AdBlock Plus wants to help you pay the sites you love (but ad block) most
With Flattr Plus, users pay a monthly subscription that’s automatically distributed to the sites they visit. The user decides the subscription amount, and the Flattr Plus browser add-on determines how to distribute the money, using an algorithm that measures website engagement. The company plans to skim 10 percent of the funds for itself.
At least that’s how it works in theory. Web publishers will have to sign up for the program if they want a cut of the subscription revenues, and those payments will not be retroactive to users’ past contributions, VentureBeat reports. In other words, publishers will be throwing money away by not signing up—a point Flattr Plus intends to make as it starts reaching out to websites.
Flattr already offers a micropayment service for websites, but it requires users to press a button for every site they want to back. Flattr Plus is meant to eliminate that last bit of friction. As for AdBlock’s role, the plan is to eventually integrate Flattr Plus with the existing AdBlock extension, which has more than 50 million active users.
Flattr Plus is launching in beta early this summer, and will support publishers who already work with Flattr. During the beta, Flattr will figure out how best to measure engagement in a way that factors in more than just page views, all while trying to get more publishers on board. Users can currently sign up to get notified when Flattr Plus becomes available, and publishers can express interest by filling out a form. The extension should be available globally by the end of this year.

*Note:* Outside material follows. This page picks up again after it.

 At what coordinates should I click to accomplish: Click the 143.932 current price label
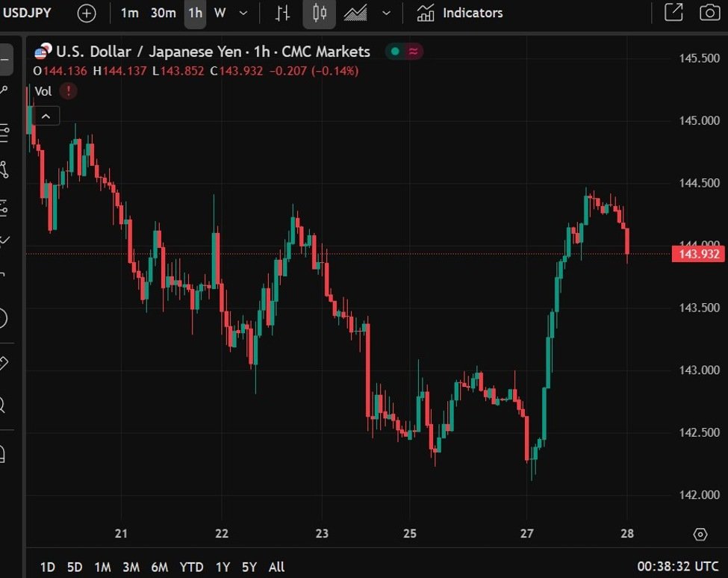point(699,255)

The story behind the story: Flattr Plus is yet another stab at making web publishing sustainable in an age where more users are blocking ads (arguably for good reason). The subscription allocation approach is also being attempted by Brave, a new browser from Mozilla co-founder Brendan Eich, while others such as Google and Facebook are simply trying to make ads more tolerable. AdBlock Plus itself has contributed to these efforts with its “Acceptable Ads” whitelisting program—which requires large publisher to pay a fee—but is now looking to monetize in a way that seems a little less like extortion.